Saturday, February 26, 2011

Technology Self-Assessment: School 2.0 (NETS 1, 2)

The NETS-T standard I investigated:  Facilitate & Inspire Student Learning & Creativity ** Enable students to use technology to demonstrate creative thinking, construct knowledge, and develop innovative products and processes.

I watched Sir Ken Robinson's video presentation: Creativity and Schools.  A classmate had already seen it and highly recommended a viewing.  Now that I've watched the video, I am thankful for the recommendation.  Sir Robinson makes several excellent points about the learning process of children, and the skewed path of education.  His main point is how the essential element of processing data, the element of creativity, has been squeezed out of curriculum.

Sir Robinson noted how public education standards were inspired by the Industrial Revolution.  The top two fields of study in education hierarchy are math and humanities, because those are the subjects most needed to obtain jobs. 

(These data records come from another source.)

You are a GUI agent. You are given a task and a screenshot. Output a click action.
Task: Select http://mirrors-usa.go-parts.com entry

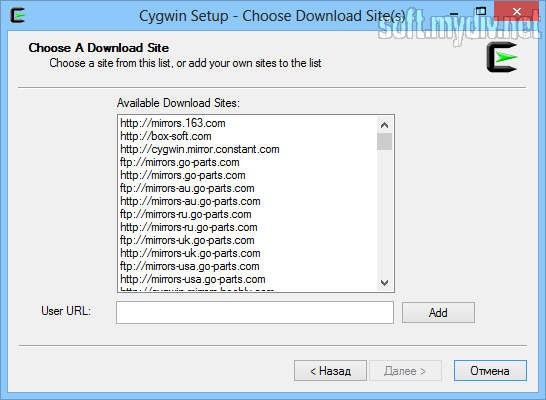193,279
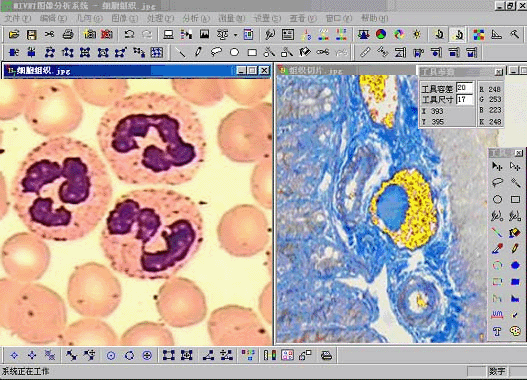Pick the eyedropper tool in side palette
Image resolution: width=527 pixels, height=380 pixels.
coord(497,249)

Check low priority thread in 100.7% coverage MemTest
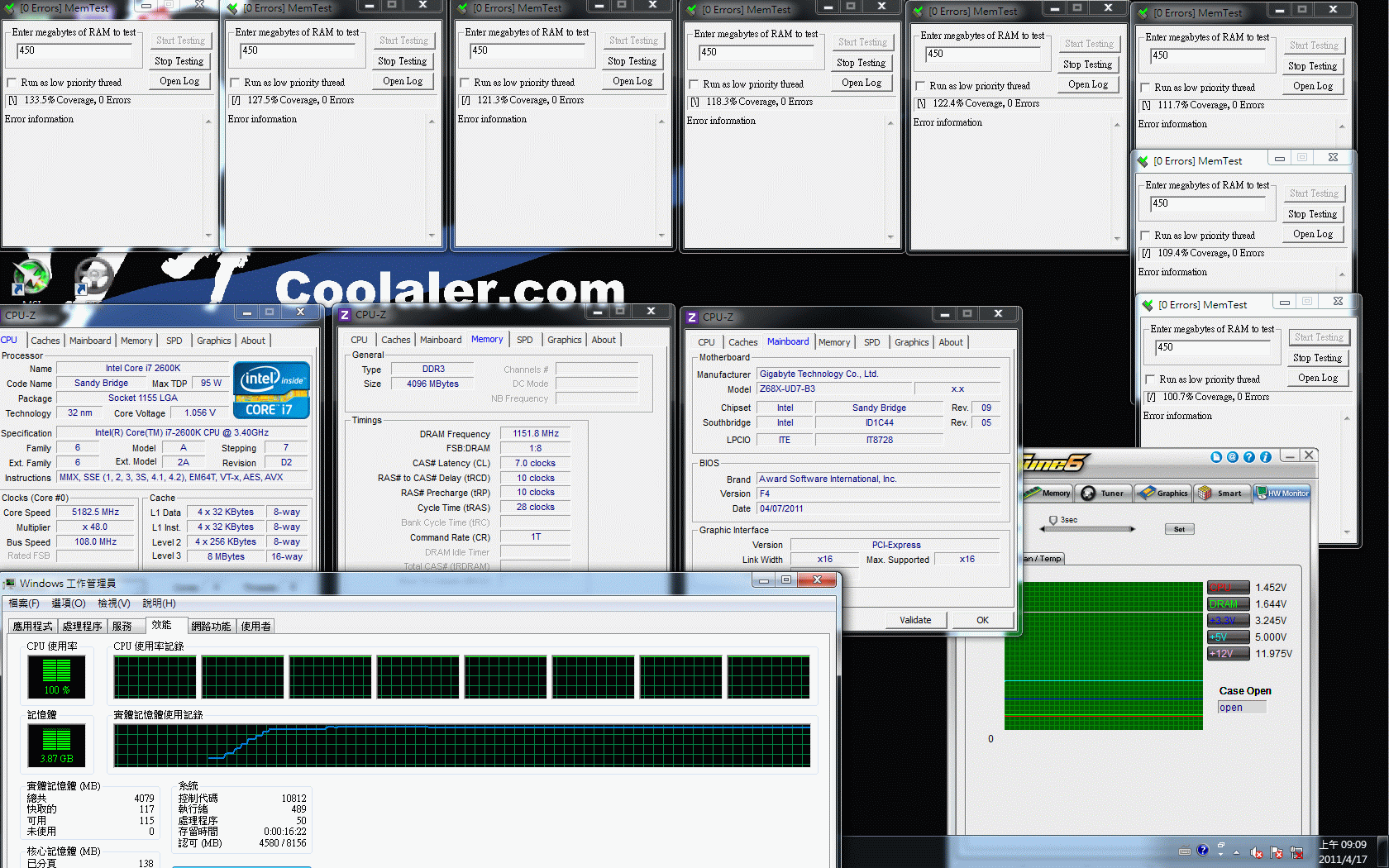(x=1150, y=379)
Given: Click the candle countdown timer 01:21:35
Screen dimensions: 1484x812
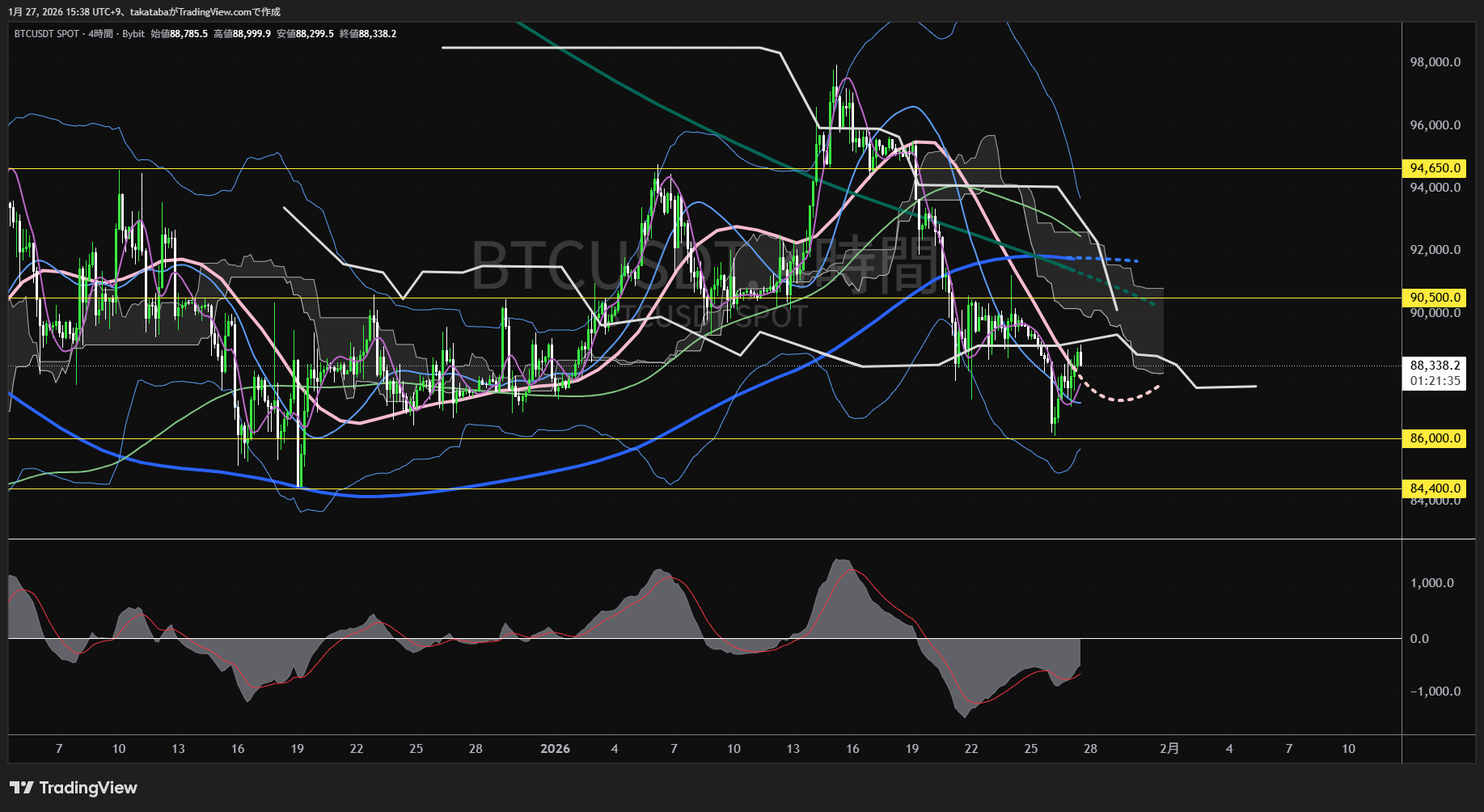Looking at the screenshot, I should click(1435, 381).

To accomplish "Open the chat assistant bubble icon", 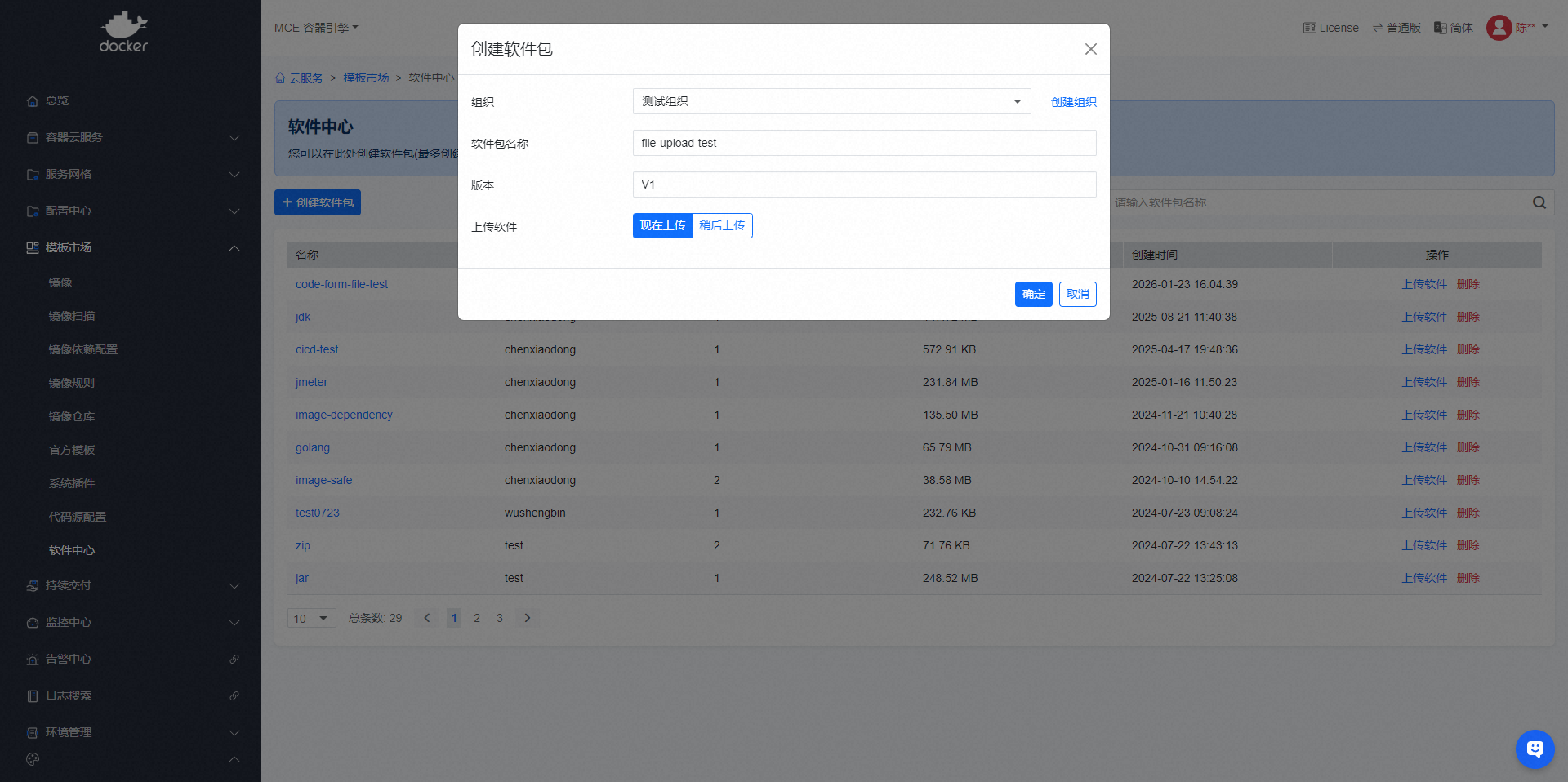I will [1535, 749].
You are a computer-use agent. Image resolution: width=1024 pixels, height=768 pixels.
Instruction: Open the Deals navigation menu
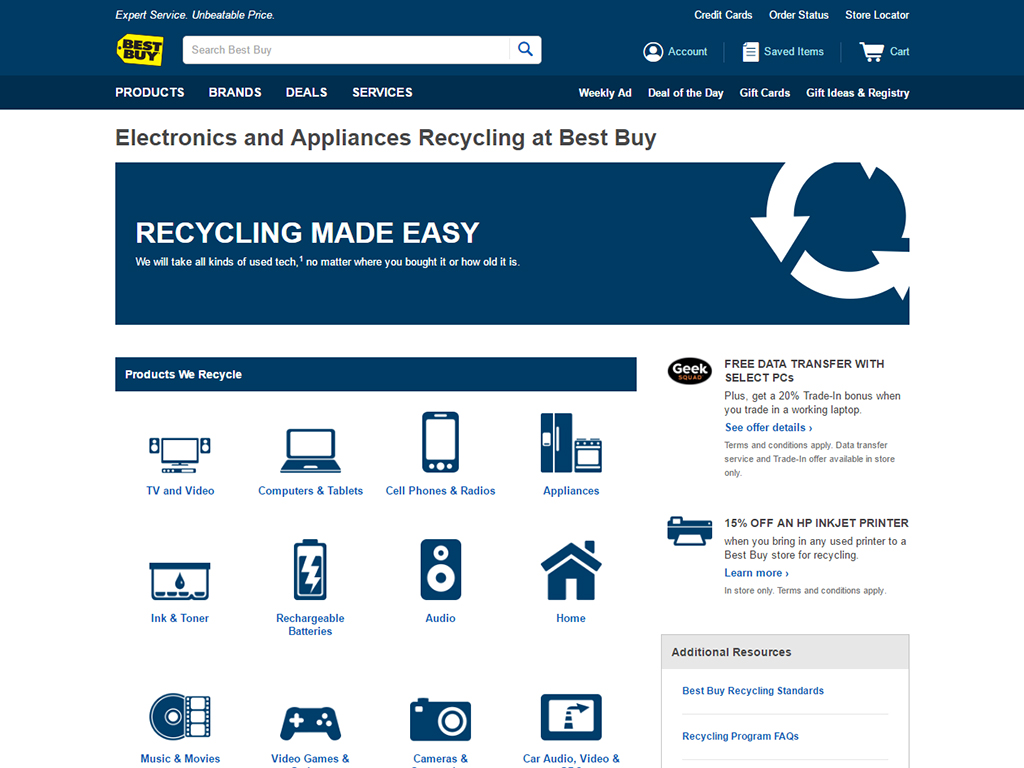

There are two major problems with education hierarchy.  The arts are at the bottom of the list in the order of art, music, drama, and dance.  We cannot fit all children neatly into the top two subjects in the current order of education hierarchy.  Many children lose the opportunity to advance their strengths in the arts due to their failure to keep up to standards in other subjects.  Also, the children who do struggle through and pass the top subjects are then challenged to keep up with "academic inflation."  Jobs that used to require a BA, now require an MA.  Jobs that used to require an MA, now require a PhD. 

I firmly believe that the education of a whole being, including creativity, produces a well-rounded person.  And a well-rounded person can most certainly find happiness in his/her work and become a solid contributor to his/her community.